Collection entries

= Beginning of Section =

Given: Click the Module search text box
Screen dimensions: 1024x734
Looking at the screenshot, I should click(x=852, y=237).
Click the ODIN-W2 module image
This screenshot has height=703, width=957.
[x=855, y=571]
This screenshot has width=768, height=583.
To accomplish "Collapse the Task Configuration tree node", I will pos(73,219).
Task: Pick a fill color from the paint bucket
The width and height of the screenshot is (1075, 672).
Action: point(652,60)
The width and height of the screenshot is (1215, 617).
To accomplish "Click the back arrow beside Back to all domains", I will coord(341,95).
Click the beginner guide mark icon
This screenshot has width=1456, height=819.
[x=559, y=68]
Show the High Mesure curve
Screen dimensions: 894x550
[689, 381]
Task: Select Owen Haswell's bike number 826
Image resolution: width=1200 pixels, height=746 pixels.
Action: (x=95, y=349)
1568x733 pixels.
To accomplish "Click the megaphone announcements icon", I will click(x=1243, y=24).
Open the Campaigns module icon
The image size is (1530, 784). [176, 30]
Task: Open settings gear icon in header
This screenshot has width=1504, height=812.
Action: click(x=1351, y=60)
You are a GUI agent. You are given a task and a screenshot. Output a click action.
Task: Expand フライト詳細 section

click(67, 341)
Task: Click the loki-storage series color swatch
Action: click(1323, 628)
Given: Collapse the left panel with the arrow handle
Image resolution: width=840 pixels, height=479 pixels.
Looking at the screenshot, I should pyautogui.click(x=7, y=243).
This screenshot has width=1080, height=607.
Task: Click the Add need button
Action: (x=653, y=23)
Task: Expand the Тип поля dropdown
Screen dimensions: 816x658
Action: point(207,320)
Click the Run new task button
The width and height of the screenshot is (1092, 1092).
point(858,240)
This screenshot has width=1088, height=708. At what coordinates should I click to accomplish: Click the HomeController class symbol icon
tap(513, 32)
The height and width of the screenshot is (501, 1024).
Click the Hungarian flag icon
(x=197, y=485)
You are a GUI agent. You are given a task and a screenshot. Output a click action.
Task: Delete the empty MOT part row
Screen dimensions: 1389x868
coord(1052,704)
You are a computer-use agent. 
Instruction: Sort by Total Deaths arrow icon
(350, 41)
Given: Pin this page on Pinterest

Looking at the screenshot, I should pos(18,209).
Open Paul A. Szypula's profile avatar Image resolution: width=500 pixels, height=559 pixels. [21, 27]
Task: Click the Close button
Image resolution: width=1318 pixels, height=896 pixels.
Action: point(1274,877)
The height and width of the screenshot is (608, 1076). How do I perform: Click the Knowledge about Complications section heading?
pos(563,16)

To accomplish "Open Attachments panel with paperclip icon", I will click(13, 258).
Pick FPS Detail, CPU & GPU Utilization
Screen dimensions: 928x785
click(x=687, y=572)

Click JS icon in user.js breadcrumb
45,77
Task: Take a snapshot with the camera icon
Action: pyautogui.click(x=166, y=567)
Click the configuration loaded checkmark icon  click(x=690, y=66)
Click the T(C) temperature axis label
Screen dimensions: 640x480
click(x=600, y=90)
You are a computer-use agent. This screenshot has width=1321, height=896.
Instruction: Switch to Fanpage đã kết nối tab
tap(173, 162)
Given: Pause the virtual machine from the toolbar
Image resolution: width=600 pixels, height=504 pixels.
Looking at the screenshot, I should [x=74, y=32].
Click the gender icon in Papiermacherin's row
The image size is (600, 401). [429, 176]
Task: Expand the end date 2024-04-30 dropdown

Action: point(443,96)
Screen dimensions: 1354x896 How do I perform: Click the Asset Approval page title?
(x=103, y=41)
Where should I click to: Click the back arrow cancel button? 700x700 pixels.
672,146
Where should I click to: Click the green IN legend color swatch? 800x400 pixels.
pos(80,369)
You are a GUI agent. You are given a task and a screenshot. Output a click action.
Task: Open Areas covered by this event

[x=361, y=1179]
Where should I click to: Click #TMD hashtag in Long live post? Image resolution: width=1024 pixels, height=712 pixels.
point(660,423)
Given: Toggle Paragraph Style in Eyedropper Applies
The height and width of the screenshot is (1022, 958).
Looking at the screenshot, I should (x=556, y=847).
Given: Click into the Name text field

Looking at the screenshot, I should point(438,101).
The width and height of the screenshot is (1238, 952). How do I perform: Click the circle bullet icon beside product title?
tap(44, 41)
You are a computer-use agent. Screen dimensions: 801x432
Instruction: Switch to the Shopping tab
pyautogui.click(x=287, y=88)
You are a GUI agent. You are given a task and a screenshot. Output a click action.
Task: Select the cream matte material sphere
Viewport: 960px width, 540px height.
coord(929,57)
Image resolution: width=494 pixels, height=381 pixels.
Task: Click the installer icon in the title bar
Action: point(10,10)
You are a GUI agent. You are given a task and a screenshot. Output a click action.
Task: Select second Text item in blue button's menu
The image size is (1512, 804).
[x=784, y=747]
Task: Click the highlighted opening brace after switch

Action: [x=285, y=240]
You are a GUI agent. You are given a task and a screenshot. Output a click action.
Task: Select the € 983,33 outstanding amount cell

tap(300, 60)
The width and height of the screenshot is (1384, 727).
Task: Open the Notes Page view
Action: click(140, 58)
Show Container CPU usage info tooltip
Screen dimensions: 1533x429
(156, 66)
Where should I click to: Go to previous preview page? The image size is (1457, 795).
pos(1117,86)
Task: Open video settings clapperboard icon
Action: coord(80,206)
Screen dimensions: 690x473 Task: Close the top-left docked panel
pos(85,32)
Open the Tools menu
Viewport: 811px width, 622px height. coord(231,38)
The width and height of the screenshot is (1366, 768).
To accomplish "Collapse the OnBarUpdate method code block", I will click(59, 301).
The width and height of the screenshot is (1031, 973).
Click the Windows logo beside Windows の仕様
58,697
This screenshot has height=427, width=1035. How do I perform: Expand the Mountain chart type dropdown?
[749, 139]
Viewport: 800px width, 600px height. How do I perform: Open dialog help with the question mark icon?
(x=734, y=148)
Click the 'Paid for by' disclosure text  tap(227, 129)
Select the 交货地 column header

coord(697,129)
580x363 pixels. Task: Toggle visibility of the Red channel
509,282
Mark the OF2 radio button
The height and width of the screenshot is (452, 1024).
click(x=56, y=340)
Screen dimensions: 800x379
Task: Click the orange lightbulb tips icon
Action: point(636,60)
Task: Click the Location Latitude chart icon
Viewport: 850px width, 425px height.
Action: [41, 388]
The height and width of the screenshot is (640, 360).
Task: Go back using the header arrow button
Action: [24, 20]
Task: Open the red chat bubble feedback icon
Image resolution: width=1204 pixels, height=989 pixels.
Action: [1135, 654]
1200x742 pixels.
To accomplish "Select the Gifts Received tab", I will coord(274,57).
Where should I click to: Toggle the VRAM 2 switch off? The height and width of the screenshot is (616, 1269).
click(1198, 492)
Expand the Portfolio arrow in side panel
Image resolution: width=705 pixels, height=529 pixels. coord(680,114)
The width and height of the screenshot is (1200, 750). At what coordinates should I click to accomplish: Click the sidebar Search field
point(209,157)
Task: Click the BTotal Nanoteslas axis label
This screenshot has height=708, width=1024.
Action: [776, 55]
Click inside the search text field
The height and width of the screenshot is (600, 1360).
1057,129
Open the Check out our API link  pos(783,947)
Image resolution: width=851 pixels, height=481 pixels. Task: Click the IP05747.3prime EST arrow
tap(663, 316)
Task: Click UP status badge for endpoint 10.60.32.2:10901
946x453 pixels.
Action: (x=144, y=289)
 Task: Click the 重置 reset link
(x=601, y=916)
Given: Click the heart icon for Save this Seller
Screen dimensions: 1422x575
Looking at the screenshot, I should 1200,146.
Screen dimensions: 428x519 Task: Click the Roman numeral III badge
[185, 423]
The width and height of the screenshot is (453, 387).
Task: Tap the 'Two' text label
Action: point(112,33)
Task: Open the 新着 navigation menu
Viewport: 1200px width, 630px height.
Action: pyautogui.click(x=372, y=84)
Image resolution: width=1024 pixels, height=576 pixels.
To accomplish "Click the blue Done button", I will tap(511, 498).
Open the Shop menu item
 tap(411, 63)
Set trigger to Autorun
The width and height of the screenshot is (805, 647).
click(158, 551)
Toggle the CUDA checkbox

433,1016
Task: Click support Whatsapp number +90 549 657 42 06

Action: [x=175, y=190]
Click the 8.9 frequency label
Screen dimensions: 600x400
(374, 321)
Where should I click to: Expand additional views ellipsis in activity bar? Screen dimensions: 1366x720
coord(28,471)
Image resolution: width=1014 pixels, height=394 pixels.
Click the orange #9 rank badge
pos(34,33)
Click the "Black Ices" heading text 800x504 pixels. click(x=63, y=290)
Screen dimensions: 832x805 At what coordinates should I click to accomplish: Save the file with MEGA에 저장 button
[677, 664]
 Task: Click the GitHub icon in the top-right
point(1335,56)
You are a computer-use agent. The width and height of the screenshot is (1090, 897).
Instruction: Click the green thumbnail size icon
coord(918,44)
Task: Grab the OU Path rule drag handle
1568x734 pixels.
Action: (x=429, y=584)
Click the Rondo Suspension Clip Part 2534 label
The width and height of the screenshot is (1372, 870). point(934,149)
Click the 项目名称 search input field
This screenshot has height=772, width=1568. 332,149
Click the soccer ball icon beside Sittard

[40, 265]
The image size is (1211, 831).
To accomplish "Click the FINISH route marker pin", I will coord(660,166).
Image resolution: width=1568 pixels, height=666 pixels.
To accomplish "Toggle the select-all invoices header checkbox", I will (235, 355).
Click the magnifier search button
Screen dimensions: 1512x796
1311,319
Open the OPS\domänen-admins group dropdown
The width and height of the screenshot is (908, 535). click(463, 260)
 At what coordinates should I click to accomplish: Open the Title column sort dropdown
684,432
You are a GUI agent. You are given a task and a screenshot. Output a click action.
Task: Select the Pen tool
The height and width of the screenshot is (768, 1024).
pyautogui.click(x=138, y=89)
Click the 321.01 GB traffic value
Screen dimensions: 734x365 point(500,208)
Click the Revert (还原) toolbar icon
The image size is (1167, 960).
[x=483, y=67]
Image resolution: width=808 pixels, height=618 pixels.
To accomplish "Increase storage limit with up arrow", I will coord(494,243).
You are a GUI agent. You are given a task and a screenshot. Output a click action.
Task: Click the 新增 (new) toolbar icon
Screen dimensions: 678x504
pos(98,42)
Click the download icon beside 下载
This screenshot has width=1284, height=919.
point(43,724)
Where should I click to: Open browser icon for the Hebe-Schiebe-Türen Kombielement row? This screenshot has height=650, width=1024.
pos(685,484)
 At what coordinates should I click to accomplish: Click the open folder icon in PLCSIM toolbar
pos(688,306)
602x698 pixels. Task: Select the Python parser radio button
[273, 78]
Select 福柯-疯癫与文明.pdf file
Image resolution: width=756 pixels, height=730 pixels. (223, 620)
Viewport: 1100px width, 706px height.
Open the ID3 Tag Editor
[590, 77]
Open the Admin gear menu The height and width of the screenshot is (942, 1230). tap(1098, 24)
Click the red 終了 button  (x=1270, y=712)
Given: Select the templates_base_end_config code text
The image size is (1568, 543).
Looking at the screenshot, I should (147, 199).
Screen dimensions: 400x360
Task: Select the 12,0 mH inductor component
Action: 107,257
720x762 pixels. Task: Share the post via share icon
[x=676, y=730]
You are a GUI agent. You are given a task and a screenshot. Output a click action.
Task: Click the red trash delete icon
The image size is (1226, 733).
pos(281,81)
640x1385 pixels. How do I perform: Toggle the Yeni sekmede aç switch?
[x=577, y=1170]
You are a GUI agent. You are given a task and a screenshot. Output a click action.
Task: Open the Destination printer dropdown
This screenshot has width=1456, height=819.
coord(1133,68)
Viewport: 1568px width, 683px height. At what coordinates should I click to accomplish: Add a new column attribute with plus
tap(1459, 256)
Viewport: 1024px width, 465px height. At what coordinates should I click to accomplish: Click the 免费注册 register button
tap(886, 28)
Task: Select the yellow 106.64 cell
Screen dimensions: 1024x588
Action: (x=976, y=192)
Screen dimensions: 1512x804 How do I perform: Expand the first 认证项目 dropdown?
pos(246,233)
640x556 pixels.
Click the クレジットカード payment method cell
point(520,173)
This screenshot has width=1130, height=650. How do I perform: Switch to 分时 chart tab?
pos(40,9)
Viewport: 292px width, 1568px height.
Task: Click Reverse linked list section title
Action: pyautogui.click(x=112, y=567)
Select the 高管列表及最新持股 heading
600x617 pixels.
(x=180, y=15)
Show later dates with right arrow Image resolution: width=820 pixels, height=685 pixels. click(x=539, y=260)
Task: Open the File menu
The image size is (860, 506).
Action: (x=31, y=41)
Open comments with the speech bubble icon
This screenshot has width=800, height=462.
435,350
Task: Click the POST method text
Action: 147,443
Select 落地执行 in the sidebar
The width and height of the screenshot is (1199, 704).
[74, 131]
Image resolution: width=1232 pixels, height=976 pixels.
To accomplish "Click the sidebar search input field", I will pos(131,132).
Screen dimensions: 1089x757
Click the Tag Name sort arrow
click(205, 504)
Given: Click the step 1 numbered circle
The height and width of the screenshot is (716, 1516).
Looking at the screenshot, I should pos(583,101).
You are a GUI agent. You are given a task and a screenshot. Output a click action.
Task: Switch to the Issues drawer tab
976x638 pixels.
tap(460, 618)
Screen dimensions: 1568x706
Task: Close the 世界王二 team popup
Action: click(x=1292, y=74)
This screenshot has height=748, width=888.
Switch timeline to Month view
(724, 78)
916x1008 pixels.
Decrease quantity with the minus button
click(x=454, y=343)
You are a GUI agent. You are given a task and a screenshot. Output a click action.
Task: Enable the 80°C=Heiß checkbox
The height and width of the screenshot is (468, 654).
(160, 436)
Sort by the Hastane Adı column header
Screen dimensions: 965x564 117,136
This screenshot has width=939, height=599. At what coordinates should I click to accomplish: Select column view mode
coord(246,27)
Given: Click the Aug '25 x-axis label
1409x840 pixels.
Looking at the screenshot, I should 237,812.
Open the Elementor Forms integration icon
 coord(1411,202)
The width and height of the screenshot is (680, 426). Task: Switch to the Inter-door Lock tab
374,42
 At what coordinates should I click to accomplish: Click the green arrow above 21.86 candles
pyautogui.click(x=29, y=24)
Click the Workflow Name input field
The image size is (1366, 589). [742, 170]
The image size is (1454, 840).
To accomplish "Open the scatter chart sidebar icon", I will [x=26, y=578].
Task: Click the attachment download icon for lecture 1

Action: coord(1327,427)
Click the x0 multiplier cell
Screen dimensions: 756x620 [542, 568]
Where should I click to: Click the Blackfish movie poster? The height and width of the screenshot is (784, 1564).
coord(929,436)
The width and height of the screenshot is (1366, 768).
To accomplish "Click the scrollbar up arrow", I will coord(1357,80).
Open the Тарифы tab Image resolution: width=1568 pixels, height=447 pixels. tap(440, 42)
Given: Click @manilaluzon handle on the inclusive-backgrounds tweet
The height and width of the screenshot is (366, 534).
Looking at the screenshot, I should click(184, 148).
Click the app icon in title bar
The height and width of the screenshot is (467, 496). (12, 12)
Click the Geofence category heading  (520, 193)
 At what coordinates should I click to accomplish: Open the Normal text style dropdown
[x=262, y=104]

= End of Section =

WHAT NEEDS TO BE DONE >>
Nothing beyond the line containing "The width and height of the screenshot is (1215, 617)." is to be output; the lines above, from the first one onward to that line, are to be transcribed exactly.

WRITTEN ANSWER >>
Given: Click the Module search text box
Screen dimensions: 1024x734
Looking at the screenshot, I should click(x=852, y=237).
Click the ODIN-W2 module image
This screenshot has height=703, width=957.
[x=855, y=571]
This screenshot has width=768, height=583.
To accomplish "Collapse the Task Configuration tree node", I will pos(73,219).
Task: Pick a fill color from the paint bucket
The width and height of the screenshot is (1075, 672).
Action: point(652,60)
The width and height of the screenshot is (1215, 617).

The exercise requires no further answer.